A coluna estimula seus leitores observarem na lista dos dez maiores destruidores de florestas, a inclusão dos municípios paraenses que mais fornecem carvão vegetal para as guseiras do Maranhão, exatamente Paragominas, Rondon, Ipixuna do Pará e Dom Eliseu. De municípios cujos produtores de carvão são mais ligados ao Distrito Industrial de Marabá, aparecem apenas Goianésia e Tailândia. O próprio município de Marabá está fora da lista suja.
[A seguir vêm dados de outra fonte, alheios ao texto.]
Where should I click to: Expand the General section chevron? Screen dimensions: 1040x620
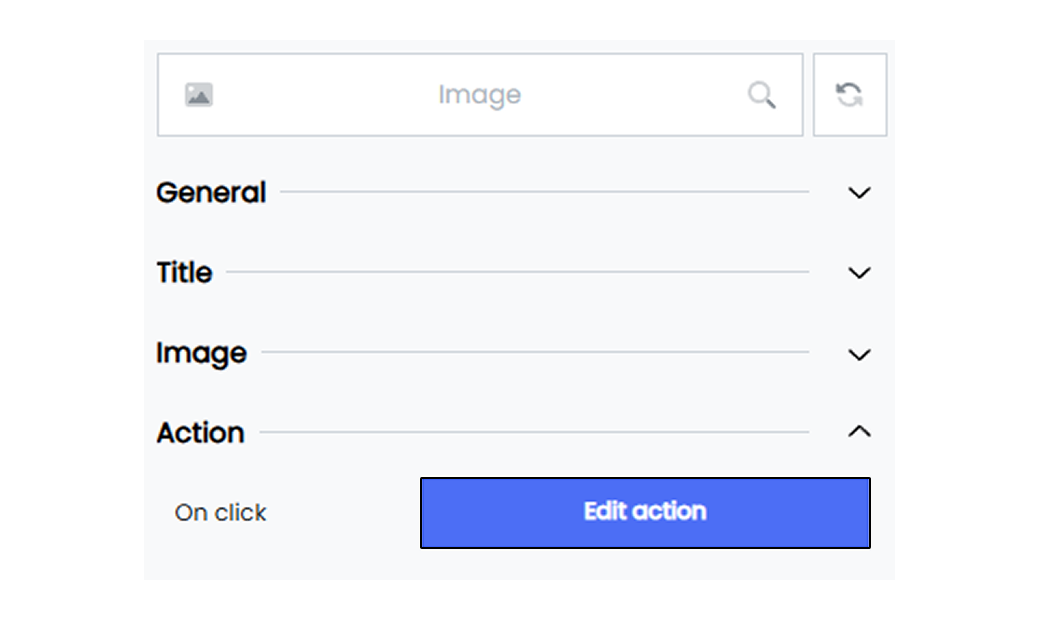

Como toda mentira tem perna curta, a campanha de Adnam Demachki contra a Sinobrás e o DI marabaense, está desmascarada com números reais.

Pai Baião
Até 1913, as terras do município de Marabá pertenceram ao município de Baião que, com grande extensão patrimonial incorporava São João do Araguaia, Conceição do Araguaia, Marabá e o distrito de Alcobaça – hoje Tucuruí. Salvo pequeno engano, Baião já pode ter sido o maior município do mundo, em extensão territorial. Historicamente, a região do Baixo Tocantins onde pontificam Cametá, Baião e Mocajuba, teve intensa ligação com a vida econômica de Marabá, ao servirem de entreposto das grandiosas embarcações que transportavam castanha para os barões exportadores residentes em Belém.

Segurando o leme
No curso dessa rota fluvial que cruzava perigosas cachoeiras e interligava povoações através do intercâmbio cultural, e das relações sócio-econômicas, é que se destinam as filmagens do que ainda resta nas ribanceiras do Tocantins, a serem trabalhadas por uma equipe da VídeoV, produtora de Marabá, roteirizadas para o documentário “Na proa desse rio”. Testemunhos de remanescentes em idade avançada, residentes em Tucuruí, Cametá, Baião e Mocajuba serão as riquezas do vídeo.

Negócios bolivarianos
Pecuaristas da região Sudeste do Pará, cada vez mais dispostos a se desvincularem comercialmente dos grandes frigoríficos nacionais, aguardam ansiosos o resultado da viagem que a governadora Ana Júlia iniciou à Venezuela com objetivo, entre outros itens de sua agenda internacional, de viabilizar a regularização de uma rota de navios para o incremento das exportações do boi em pé, pescado, aves e polpa de frutas. O país de Hugo Chaves é um grande consumidor desses produtos produzidos em escala na região de Marabá.

Curta Carajás
Confirmado para o dia 14, sábado, exibição de cinco curtas produzidos em Parauapebas, e um em Canaã dos Carajás, como parte da programação da mostra Curta Carajás, patrocinado pela secretaria de Cultura do município. Reconhecendo não existir ainda na região uma produção forte e consistente, o secretário Cláudio Feitosa compreende o festival como primeiro passo para fortalecer a produção audiovisual no município. A prefeitura de Parauapebas oferece não só o contato com a diversidade de produção cinematográfica, mas uma possibilidade de qualificação por meio das oficinas que serão realizadas. Mostra inicia hoje, 10, e termina sábado, 14.

Umas & Outras
O Projeto de Florestas Tropicais liderado pelo Príncipe Charles, que visitou Pará neste ano, tem uma nova empresa associada: a Alcoa. A iniciativa busca conscientizar para a redução do ritmo de destruição das florestas tropicais e enfrentamento das mudanças climáticas. A Companhia vai contribuir com a plantação de 15 milhões de árvores em 50 anos em Juruti, Oeste do Pará, onde opera uma mina de bauxita desde Setembro deste ano.


Reforma do estádio Zinho Oliveira tem prazo para conclusão: primeira semana de janeiro de 2010, com ampliação de sua capacidade de duas mil para cinco mil pessoas e implantação de nova iluminação, além de cadeiras cativas.


Coronel Antonio Araújo, diretor do DMTU, inicia campanha educativa para reduzir os índices de acidentes no trânsito de Marabá, que causaram, em um ano, prejuízo de um milhão de reais com perdas em produção, custos médicos, previdência social, custos legais, perdas materiais, despesas com seguro e custos com emergências entre outros. 48% dos acidentes são causados por excesso de velocidade.


Esta semana começam obras de montagem dos estandes da XVI FICAM, que este ano baterá recorde de participantes cadastrados.